Segment Start: Source passage

The surgery was successful. Dr. James told Charlie he was proud of him. He said the dog wouldn’t have survived if Charlie hadn’t taken immediate action.

A few days later, an older woman rang the doorbell. Charlie answered it. The woman smiled and said, “You must be Charlie. Dr. James said you saved Sasha’s life. Thank you.”

She reached out and hugged him, wetting his shirt with her tears. She told him Sasha had gotten out of the fenced yard when someone accidentally left the gate open. She said she didn’t know what she would have done if Sasha had died.

As she got up to leave, she turned to Charlie and spoke the words that would change his life, “You know, young man. You ought to seriously consider being a vet. You’ve obvious got a talent for it.”

 *     *     *     *     *

Most of us know about giving CPR to people, but did you know you can give CPR to animals?  It’s not very different than human CPR. If you want to know more, check out this site.

14 comments on “Fiction Friday: The Talent

  1. jean sampson says:

    OMG Sara, what a touching, meaningful story. I loved it because first, the dog lived. But second, I loved that Charlie found the thing that he had talent for. Sometimes it takes quite awhile, especially if there is pressure to fulfill some family tradition. I have taught art to children who feel so much pressure to perform because ” Grampa was such a good artist” and it was expected that the child would follow in Grampa’s footsteps. Needless to say, the child wanted to do anything but art because of all the expectations. And the parents only meant to reassure the child that he would be a good artist because of Grampa!

Segment End: Source passage
Segment Start: Source material

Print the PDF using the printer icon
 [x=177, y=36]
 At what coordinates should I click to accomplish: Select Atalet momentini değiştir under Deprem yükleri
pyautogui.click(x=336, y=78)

Segment End: Source material

Exercise instructions:
- 1) From the source passage, list every named character in the story that comes before the row of asterisks.
- 2) Reproduce word for word the stretch of the source passage from "A few days later, an" through "Sasha had died.".

Answer section:
- 1) Dr. James, Charlie, Sasha

- 2)
A few days later, an older woman rang the doorbell. Charlie answered it. The woman smiled and said, “You must be Charlie. Dr. James said you saved Sasha’s life. Thank you.”

She reached out and hugged him, wetting his shirt with her tears. She told him Sasha had gotten out of the fenced yard when someone accidentally left the gate open. She said she didn’t know what she would have done if Sasha had died.